>> BEGIN Materials provided
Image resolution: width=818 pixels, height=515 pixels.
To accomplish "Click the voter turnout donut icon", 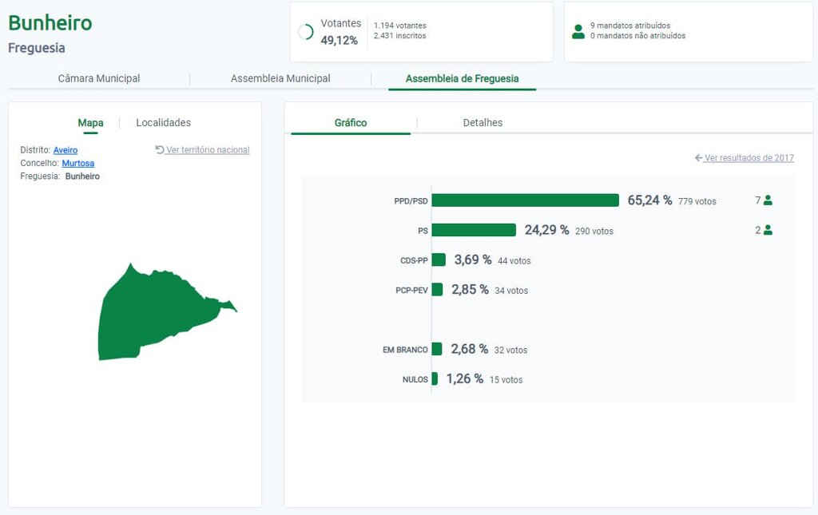I will 305,32.
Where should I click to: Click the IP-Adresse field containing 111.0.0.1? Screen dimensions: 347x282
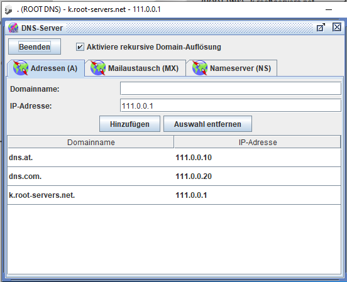(x=230, y=106)
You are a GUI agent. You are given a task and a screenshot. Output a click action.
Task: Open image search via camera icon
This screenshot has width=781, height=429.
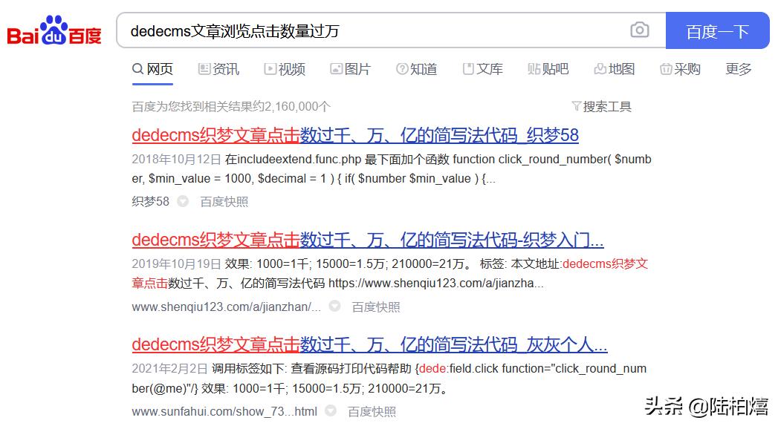(x=640, y=30)
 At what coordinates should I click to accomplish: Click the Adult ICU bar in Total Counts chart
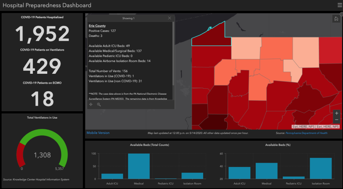112,176
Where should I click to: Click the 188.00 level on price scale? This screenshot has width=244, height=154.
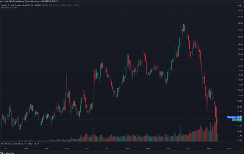pyautogui.click(x=239, y=11)
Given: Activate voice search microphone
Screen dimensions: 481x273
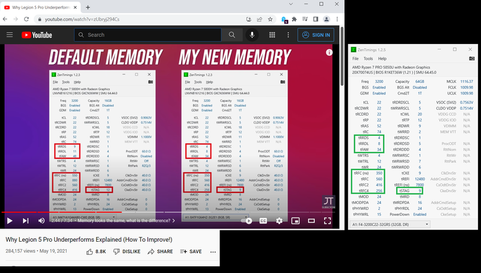Looking at the screenshot, I should (252, 35).
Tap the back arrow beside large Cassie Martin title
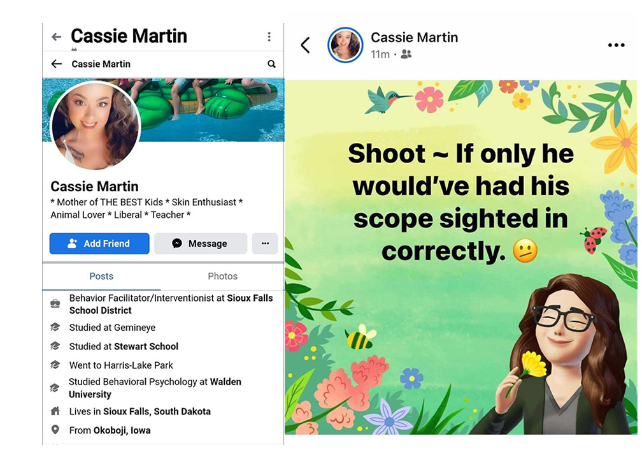The height and width of the screenshot is (459, 642). pyautogui.click(x=56, y=37)
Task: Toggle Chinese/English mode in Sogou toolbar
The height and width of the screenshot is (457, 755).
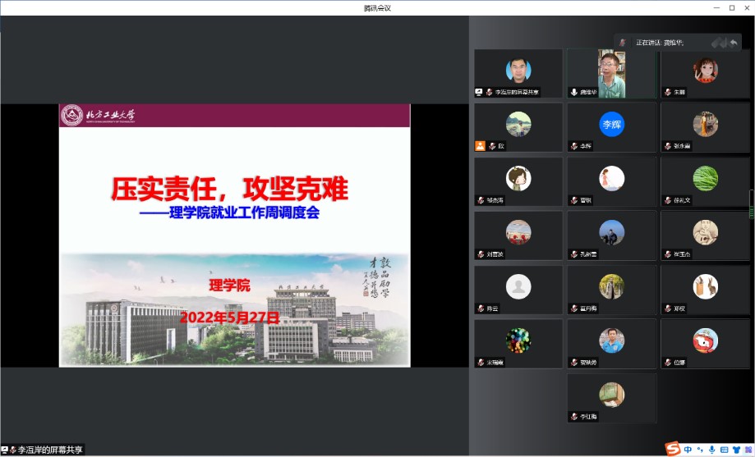Action: 688,449
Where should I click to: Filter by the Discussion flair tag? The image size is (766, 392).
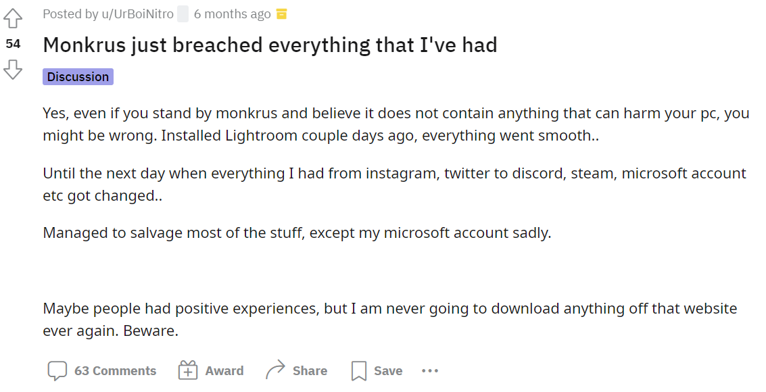pyautogui.click(x=78, y=77)
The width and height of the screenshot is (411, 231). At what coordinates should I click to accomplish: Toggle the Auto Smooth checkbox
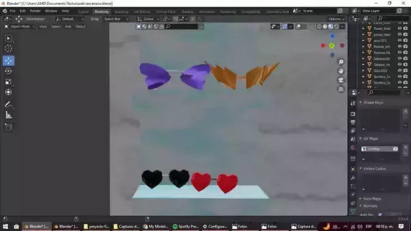380,214
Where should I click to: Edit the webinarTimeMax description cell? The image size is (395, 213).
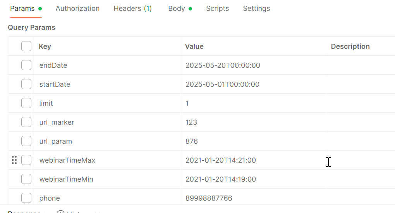(x=360, y=160)
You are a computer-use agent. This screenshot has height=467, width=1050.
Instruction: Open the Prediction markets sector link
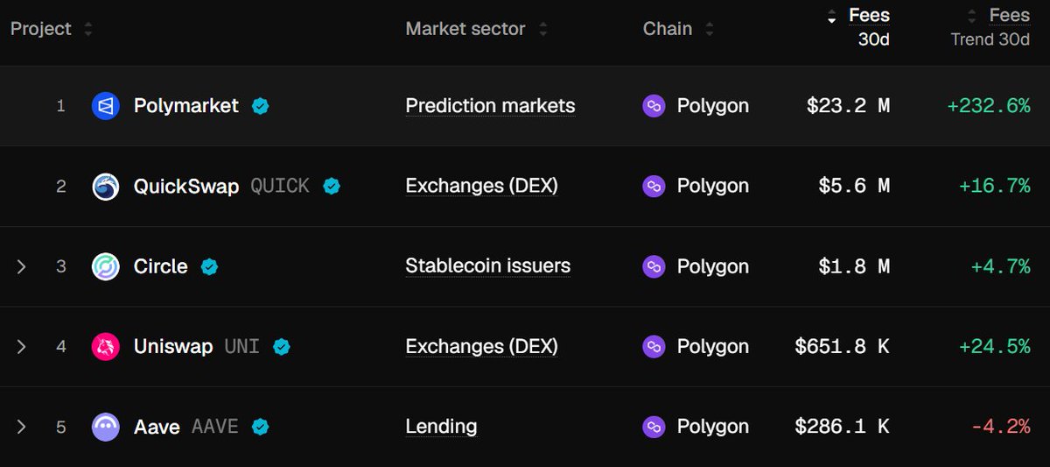pos(490,106)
>> END Materials provided
Stated problem → Could you reproduce the items above word for word, starting at the line containing "You are a GUI" and running through the end of the items, with both ends included and the pictures left out?

Response to this task →
You are a GUI agent. You are given a task and a screenshot. Output a click action.
Task: Open image search via camera icon
This screenshot has width=781, height=429.
(x=640, y=30)
 At what coordinates should I click to accomplish: Click the Adult ICU bar in Total Counts chart
112,176
Where should I click to: Click the 188.00 level on price scale? This screenshot has width=244, height=154.
pyautogui.click(x=239, y=11)
Given: Activate voice search microphone
Screen dimensions: 481x273
Looking at the screenshot, I should (252, 35).
Tap the back arrow beside large Cassie Martin title
The height and width of the screenshot is (459, 642). pyautogui.click(x=56, y=37)
Task: Toggle Chinese/English mode in Sogou toolbar
The height and width of the screenshot is (457, 755).
Action: 688,449
Where should I click to: Filter by the Discussion flair tag? The image size is (766, 392).
pyautogui.click(x=78, y=77)
The width and height of the screenshot is (411, 231). At what coordinates should I click to accomplish: Toggle the Auto Smooth checkbox
380,214
Where should I click to: Edit the webinarTimeMax description cell? The image size is (395, 213).
(x=360, y=160)
You are a computer-use agent. This screenshot has height=467, width=1050.
Instruction: Open the Prediction markets sector link
pos(490,106)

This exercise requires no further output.